The only forward movement at the end of the two-hour-long meeting was that the two leaders agreed to go ahead with the standing committee meeting on Wednesday. This was interpreted to imply that PM Oli was ready to face the 44-member standing committee, possibly with a resolution. Nearly 30 of them want him to go.
People familiar with the developments, however, told Hindustan Times that PM Oli is determined to hold on to power and has warned that if he is pushed to the wall, he could split the Nepal Communist Party formed in 2018 by unifying Nepal’s two leftist parties, Communist Party of Nepal (Unified Marxist–Leninist) and Communist Party of Nepal (Maoist Centre).
That is one eventuality China, which has backed PM Oli, wants to avoid. Over the last week or so, Chinese ambassador Hou Yanqi has held one-on-one meetings with NCP leaders Madhav Kumar Nepal and Jhala Nath Khanal – two former prime ministers who are backing Prachanda – apart from President Bidhya Devi Bhandari to figure a way out to keep PM Oli in the saddle, and the party united.
The meetings have sparked a huge row in Nepal seen as interference by China in its internal affairs. The Chinese embassy was upfront about its interest in the political standoff in Nepal. This week, the embassy confirmed envoy Hou Yanqi’s meetings with political leaders and said China wanted the Nepal Communist Party leaders to resolve their differences and stay united.
The buzz in Nepal’s political circles is that Beijing might not be averse to letting PM Oli go if it does not end up splitting the country’s communist party.
But the wily Oli, a Kathmandu watcher said, is determined to brazen it out. Oli, who started his second term as prime minister in February 2018, has managed to stay in power for over 850 days, a record of sorts in a country that has been politically unstable for years. The last prime minister to have had a longer tenure was 25 years ago; Girija Prasad Koirala of the Nepali Congress who was PM from May 1991 to November 1994.

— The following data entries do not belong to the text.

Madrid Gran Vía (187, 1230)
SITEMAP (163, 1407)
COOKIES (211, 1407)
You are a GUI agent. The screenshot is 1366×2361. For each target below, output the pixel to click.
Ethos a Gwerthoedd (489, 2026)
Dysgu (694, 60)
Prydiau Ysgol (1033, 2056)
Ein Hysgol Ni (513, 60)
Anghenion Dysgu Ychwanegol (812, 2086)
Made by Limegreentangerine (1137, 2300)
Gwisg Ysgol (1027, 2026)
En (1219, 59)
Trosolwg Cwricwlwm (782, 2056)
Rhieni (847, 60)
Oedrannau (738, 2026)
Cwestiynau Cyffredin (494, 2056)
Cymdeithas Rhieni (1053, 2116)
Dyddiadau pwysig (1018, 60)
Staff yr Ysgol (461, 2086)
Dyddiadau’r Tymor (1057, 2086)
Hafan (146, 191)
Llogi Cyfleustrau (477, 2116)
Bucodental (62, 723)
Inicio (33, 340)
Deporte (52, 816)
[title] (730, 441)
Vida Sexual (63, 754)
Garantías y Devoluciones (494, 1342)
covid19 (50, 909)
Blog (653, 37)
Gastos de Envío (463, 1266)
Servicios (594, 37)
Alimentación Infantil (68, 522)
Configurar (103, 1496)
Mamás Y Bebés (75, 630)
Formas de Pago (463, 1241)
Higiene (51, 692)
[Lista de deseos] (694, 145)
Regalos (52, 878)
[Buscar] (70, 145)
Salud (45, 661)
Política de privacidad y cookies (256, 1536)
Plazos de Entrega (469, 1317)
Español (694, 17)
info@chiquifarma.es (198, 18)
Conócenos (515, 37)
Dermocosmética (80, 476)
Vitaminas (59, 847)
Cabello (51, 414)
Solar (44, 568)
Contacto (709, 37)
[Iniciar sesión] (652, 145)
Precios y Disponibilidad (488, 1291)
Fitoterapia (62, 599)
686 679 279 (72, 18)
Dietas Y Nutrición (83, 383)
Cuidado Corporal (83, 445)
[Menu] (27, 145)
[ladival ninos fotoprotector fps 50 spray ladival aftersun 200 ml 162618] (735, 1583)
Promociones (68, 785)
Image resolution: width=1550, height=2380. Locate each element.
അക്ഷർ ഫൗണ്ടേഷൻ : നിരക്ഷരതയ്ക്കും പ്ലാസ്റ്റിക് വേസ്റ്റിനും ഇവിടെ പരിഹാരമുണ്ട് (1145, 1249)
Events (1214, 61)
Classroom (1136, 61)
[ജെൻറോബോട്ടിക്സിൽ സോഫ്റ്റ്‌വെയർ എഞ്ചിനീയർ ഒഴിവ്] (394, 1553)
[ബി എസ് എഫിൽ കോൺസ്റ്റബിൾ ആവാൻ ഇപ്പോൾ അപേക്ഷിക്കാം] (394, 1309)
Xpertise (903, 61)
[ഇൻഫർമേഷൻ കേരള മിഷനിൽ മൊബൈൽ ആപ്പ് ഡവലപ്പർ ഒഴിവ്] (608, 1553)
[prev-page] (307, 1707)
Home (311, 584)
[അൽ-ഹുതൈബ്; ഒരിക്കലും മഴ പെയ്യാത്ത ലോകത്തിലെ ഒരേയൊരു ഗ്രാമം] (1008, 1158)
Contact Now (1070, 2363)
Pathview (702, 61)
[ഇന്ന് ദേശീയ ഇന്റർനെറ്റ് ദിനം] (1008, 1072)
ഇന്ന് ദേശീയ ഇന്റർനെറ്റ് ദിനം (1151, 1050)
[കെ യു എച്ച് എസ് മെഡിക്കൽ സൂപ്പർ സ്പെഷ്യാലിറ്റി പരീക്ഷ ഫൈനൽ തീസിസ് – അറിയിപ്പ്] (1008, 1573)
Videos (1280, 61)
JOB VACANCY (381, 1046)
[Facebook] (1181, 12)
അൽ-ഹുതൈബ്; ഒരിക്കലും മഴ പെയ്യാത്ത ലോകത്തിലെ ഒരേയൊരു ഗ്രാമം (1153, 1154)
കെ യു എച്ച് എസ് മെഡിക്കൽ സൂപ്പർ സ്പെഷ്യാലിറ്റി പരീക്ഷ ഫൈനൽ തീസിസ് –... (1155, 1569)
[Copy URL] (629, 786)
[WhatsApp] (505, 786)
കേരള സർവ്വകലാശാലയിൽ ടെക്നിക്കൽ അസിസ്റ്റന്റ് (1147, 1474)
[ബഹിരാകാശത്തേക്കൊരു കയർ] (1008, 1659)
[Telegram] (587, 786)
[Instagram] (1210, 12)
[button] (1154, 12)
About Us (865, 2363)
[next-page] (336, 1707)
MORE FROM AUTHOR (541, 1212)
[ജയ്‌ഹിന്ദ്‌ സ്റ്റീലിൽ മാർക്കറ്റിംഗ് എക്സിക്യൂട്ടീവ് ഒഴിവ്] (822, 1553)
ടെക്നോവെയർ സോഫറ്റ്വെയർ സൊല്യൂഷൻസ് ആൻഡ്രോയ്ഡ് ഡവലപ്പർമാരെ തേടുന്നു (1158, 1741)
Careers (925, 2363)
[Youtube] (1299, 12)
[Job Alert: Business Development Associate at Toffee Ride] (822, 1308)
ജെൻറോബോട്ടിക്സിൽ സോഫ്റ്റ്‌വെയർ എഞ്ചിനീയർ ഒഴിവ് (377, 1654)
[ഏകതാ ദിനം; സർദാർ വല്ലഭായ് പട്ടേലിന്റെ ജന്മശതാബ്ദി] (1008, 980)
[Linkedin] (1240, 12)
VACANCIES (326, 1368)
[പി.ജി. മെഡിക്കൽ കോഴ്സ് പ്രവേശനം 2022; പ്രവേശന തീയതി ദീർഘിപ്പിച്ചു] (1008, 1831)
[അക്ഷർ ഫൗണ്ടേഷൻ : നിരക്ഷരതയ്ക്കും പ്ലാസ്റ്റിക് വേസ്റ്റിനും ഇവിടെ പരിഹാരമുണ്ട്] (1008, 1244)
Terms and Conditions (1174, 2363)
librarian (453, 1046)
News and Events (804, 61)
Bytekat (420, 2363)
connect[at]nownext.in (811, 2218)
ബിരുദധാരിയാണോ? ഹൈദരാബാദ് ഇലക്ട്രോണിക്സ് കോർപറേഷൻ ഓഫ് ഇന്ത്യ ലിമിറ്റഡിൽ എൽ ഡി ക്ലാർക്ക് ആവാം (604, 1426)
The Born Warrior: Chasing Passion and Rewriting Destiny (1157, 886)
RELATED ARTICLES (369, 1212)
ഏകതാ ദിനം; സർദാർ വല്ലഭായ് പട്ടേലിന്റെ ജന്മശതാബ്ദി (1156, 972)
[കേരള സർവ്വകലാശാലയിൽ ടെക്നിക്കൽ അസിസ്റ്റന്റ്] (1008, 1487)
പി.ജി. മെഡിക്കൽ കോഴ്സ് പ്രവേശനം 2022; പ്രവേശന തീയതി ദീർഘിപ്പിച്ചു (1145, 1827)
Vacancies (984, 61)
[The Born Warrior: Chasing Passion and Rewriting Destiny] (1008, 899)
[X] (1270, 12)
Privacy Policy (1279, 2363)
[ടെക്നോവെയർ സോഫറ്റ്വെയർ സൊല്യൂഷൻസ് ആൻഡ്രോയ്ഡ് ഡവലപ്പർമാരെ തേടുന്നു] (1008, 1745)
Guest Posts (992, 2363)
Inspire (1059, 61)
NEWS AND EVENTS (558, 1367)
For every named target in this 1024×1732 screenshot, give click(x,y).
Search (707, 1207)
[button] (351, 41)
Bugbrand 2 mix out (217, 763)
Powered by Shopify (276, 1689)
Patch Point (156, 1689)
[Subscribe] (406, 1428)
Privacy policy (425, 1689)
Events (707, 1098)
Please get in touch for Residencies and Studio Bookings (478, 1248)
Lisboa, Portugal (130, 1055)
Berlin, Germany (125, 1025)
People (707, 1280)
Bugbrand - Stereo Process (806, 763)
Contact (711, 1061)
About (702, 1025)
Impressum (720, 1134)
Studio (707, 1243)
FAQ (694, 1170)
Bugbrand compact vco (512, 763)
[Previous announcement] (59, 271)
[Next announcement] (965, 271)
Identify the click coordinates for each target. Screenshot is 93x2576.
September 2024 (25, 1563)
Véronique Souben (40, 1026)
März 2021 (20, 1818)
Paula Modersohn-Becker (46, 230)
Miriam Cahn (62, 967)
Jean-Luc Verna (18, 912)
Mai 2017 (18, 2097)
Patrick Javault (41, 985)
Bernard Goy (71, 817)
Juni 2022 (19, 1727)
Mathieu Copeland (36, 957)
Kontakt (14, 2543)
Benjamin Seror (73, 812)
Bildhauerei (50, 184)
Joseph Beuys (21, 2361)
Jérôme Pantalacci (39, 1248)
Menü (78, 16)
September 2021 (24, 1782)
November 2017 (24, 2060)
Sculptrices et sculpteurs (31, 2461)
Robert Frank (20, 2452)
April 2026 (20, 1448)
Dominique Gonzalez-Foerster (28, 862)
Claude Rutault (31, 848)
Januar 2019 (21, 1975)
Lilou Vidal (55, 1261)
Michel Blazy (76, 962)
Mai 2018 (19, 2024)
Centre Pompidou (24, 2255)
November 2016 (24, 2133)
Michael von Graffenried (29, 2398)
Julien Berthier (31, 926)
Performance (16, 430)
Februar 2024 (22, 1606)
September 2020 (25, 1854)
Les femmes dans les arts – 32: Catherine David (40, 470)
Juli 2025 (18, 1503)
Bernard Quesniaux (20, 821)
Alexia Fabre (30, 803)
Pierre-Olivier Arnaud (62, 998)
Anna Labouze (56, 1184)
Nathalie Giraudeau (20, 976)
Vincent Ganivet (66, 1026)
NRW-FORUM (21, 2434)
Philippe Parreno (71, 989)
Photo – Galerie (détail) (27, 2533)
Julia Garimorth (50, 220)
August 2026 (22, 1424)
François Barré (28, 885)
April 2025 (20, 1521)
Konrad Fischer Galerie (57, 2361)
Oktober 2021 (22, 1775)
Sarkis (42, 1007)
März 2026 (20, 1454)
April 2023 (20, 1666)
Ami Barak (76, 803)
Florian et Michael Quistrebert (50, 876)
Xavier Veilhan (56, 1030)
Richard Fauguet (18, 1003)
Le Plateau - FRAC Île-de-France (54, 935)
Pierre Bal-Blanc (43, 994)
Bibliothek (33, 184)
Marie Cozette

NCP leaders who back PM Oli despite the criticism about his governance record, said his rivals were making too much of the standing committee meetings. Any adverse resolution of the standing committee would have to be vetted by the 400-member central committee of the party. “But PM Oli (who is the co-chairman) would need to sign off on the resolution. If he doesn’t, it doesn’t really matter what the numbers in the standing committee are,” he said.